Description of the task:
Reproduce every record verbatim but drop the pictures.

==*==

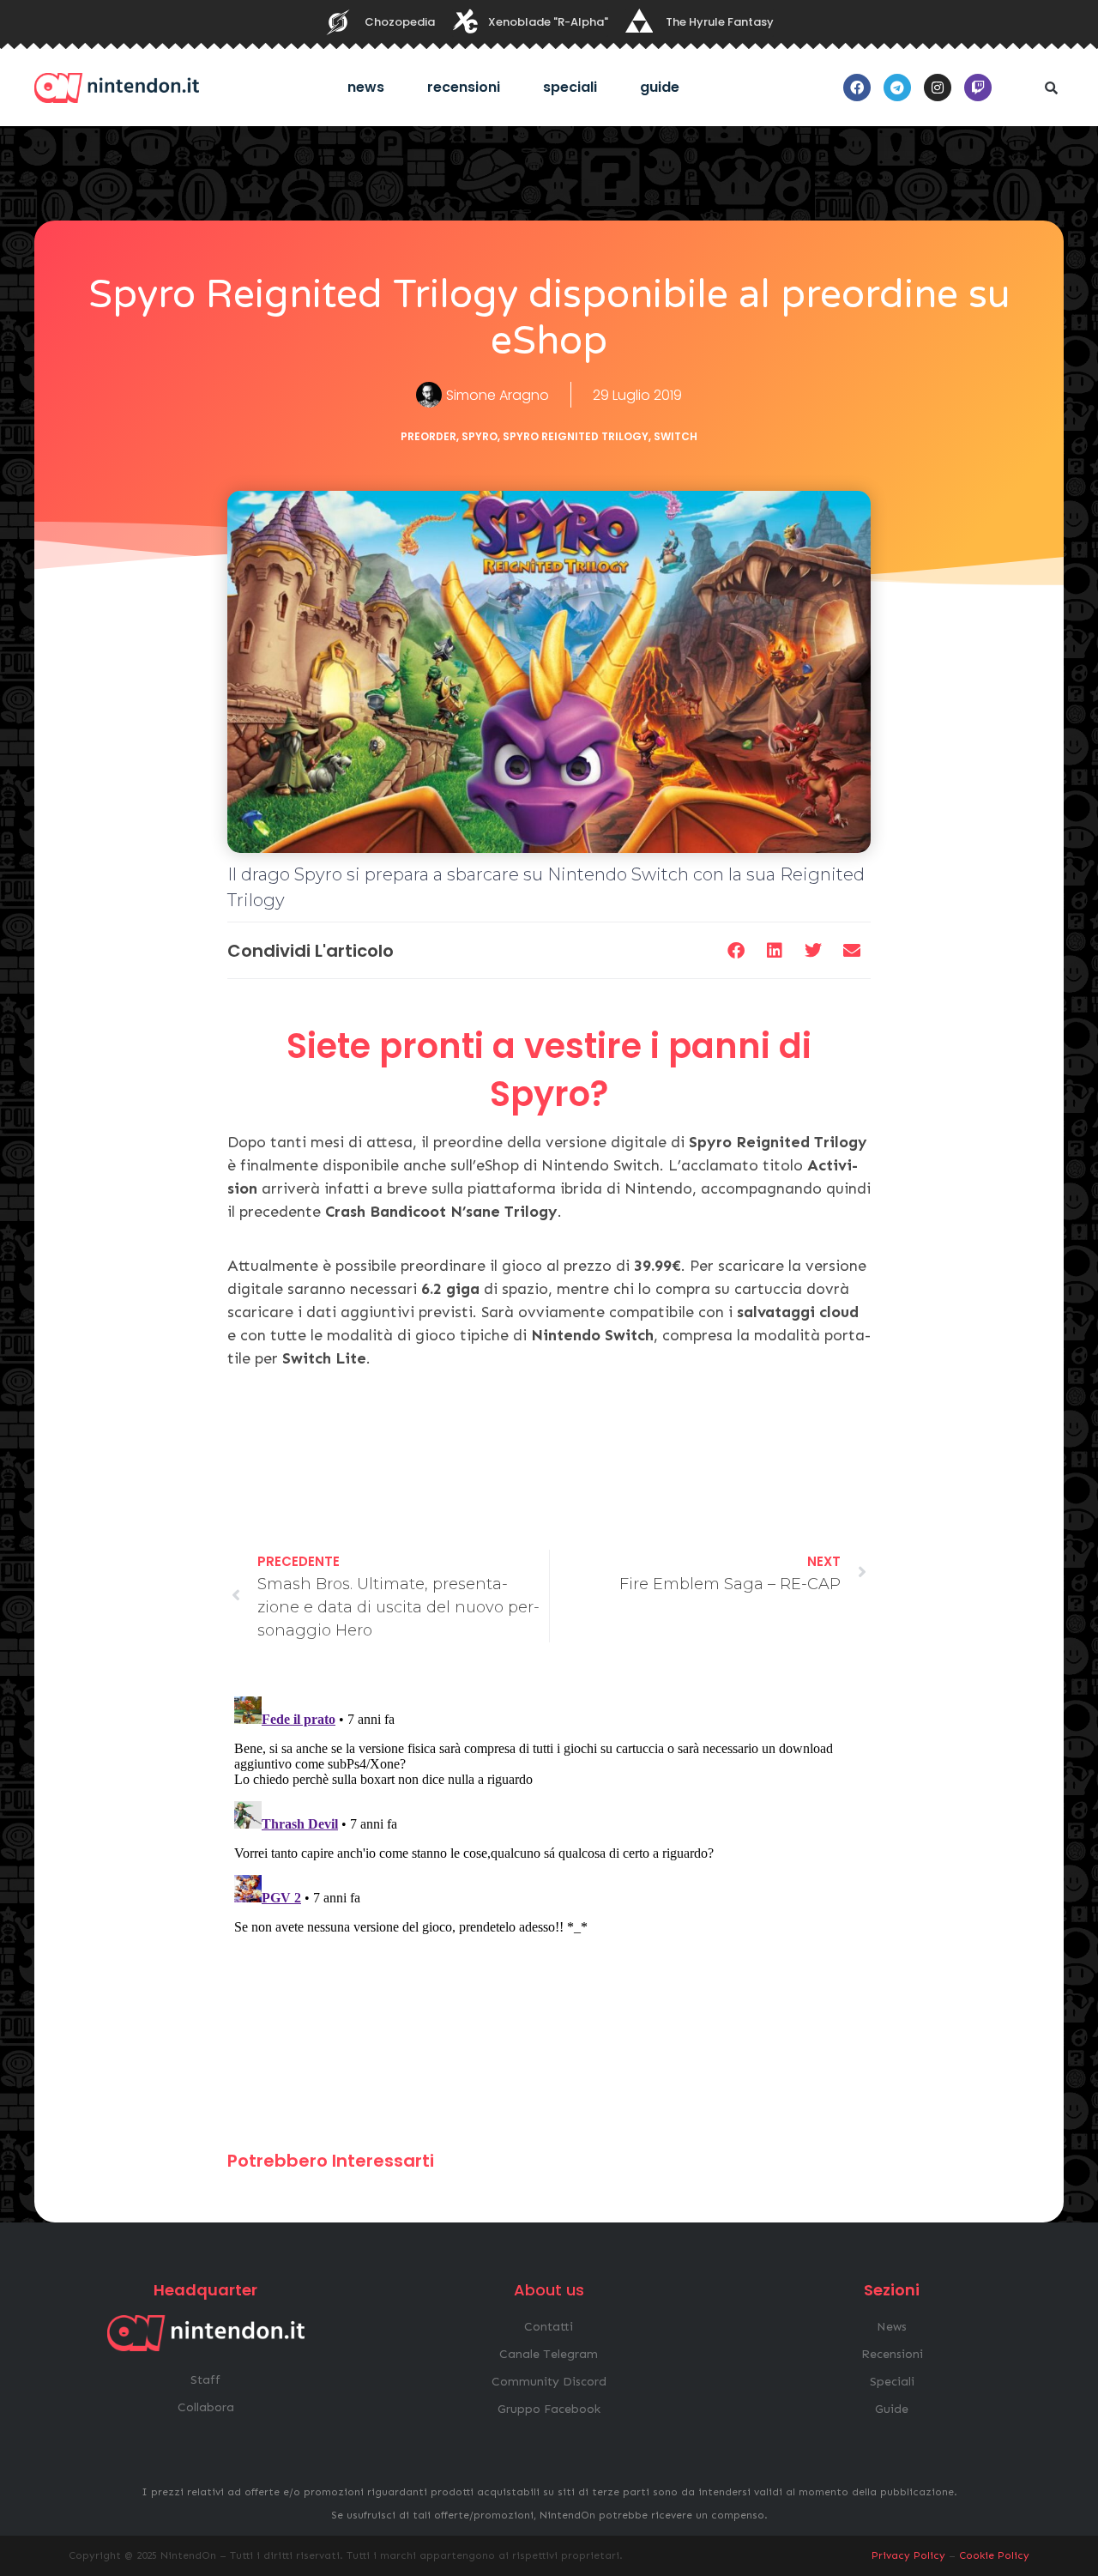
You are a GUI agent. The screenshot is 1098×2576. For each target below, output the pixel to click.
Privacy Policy (908, 2555)
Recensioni (463, 87)
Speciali (570, 87)
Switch (675, 436)
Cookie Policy (994, 2555)
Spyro (480, 436)
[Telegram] (897, 87)
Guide (659, 87)
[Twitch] (978, 87)
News (365, 87)
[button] (1051, 87)
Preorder (428, 436)
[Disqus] (549, 1904)
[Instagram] (937, 87)
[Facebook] (857, 87)
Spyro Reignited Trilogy (576, 436)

==*==

Response to the exercise:
You are a GUI agent. The screenshot is 1098×2576. For each target below, output the pixel to click.
Privacy Policy (908, 2555)
Recensioni (463, 87)
Speciali (570, 87)
Switch (675, 436)
Cookie Policy (994, 2555)
Spyro (480, 436)
[Telegram] (897, 87)
Guide (659, 87)
[Twitch] (978, 87)
News (365, 87)
[button] (1051, 87)
Preorder (428, 436)
[Disqus] (549, 1904)
[Instagram] (937, 87)
[Facebook] (857, 87)
Spyro Reignited Trilogy (576, 436)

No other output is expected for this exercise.